Nous quittons l'île de Sein, et son front de mer aux maisons colorées, sous le regard du phare de Men Brial qui surplombe la sortie du port. D'une hauteur de 14 mètres, il a été construit en 1909 à l'emplacement d'un amer et d'un mât de signal et mis en service en 1910.
Situé à un mille en mer à l'ouest de la redoutable pointe du Raz, le phare de la Vieille est édifié entre 1881 et 1887 sur le rocher de Gorle Bella (la roche la plus éloignée en langue bretonne). Mis en service le 15 septembre 1887, il sera électrifié en 1995 et automatisée. Carré et trapu comme une tour médiévale, il dresse fièrement sa silhouette crénelée de 27 mètres de hauteur prêt à affronter les déferlantes qui lui sont familières.
La construction du Phare de Tévennec, sur l'îlot du même nom, situé au niveau du Raz de Sein, a nécessité plusieurs années. Débutée en 1869, elle s'est achevée en 1875, date de sa mise en service. Le Phare de Tévennec, traditionnellement connu pour sa légende de phare maudit, ou de phare qui rend fou, est l'unique maison-phare construite au large.

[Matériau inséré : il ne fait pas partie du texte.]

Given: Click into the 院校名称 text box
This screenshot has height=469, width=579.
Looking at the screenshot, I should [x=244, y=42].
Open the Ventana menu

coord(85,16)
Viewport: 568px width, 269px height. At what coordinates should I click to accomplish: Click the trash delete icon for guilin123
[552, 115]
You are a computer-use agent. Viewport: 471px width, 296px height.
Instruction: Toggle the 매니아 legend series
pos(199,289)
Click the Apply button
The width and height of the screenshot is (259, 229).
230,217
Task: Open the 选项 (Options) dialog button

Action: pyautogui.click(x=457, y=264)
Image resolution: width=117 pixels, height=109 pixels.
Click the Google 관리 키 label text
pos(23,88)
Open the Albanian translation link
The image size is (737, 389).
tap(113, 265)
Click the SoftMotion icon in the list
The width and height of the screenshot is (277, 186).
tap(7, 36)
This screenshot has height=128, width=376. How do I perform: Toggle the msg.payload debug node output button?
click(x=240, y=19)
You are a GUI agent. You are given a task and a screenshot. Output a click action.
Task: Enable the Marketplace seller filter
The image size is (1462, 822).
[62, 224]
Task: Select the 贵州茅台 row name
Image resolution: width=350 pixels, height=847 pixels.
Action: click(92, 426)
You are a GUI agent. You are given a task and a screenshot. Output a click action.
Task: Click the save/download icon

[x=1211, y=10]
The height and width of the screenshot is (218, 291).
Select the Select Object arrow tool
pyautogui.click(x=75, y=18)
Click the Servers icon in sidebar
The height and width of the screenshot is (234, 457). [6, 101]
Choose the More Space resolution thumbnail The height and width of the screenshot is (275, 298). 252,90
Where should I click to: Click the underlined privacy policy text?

Entre légendes sinistres, rumeurs et malédictions ....
Pendant la construction de Tévennec, vers 1869, les ouvriers entendent sans cesse ce qu'ils pensent être des hurlements et des voix qui soupirent. Selon la rumeur, il s'agirait des supplications des naufragés qui ont péri au large au cours des siècles. Le premier gardien sombre dans la folie après quelques semaines passées dans les lieux. Lui aussi prétend avoir entendu des voix qui murmurent. Le second gardien, après sept longues années dans le phare, perdra lui aussi la raison. Par la suite, aucun des gardiens ne restera longtemps sur le rocher… Tous perdent la raison, se suicident, ou meurent dans des circonstances mystérieuses et généralement violentes.
En 1910, plus aucun gardien de phare ne souhaitant habiter dans la « tour de la mort ». le phare de Tévennec devient le premier phare automatisé de France.
Dans les années 1930, Charles Le Goffic, membre éminent de l'Académie française, publie à son tour un récit de la légende noire de l'édifice. La réputation de l'auteur fait que personne ne doute de la véracité de l'histoire et des faits évoqués.
Cependant, à la fin des années 1990, un historien spécialiste de la signalisation maritime, Jean-Christophe Fichou, remet en cause les rumeurs autour de Tévennec. Consultant les archives de Quimper, il affirme n'avoir constaté aucune mention concernant des gardiens devenus fous ou des morts étranges.
Finalement les hurlements entendus s'expliqueraient par la présence d'une grotte sous-marine sous l'îlot qui produit, lorsque les vagues s'y engouffrent, des hululement sinistres, tout-à-fait comparables à des cris.
Le phare de Toulinguet, maison-phare bâtie en 1848 et mise en service en juillet 1849, se situe à l'extrémité ouest de la presqu'île de Crozon, sur un terrain militaire.
N°17 - Le Phare de la pointe Saint Mathieu
Notre randonnée des phares s'achève sur le phare de la pointe Saint-Mathieu et son abbaye majestueuse embrasés par les derniers rayons de soleil. Le phare de Saint-Mathieu, Haut de 37 mètres, a été édifié en 1835 dans les ruines d'une ancienne abbaye.
Cette longue journée de navigation, qui n'est pas recommandée aux personnes ayant des problèmes de dos, s'achève. Nous rentrons à bon port au Conquet, un peu rincés !, la journée a été intense, mais avec des images plein les yeux.
Un grand merci à Thomas et son équipe d'Archipel excursions pour ce voyage dans l'histoire des phares.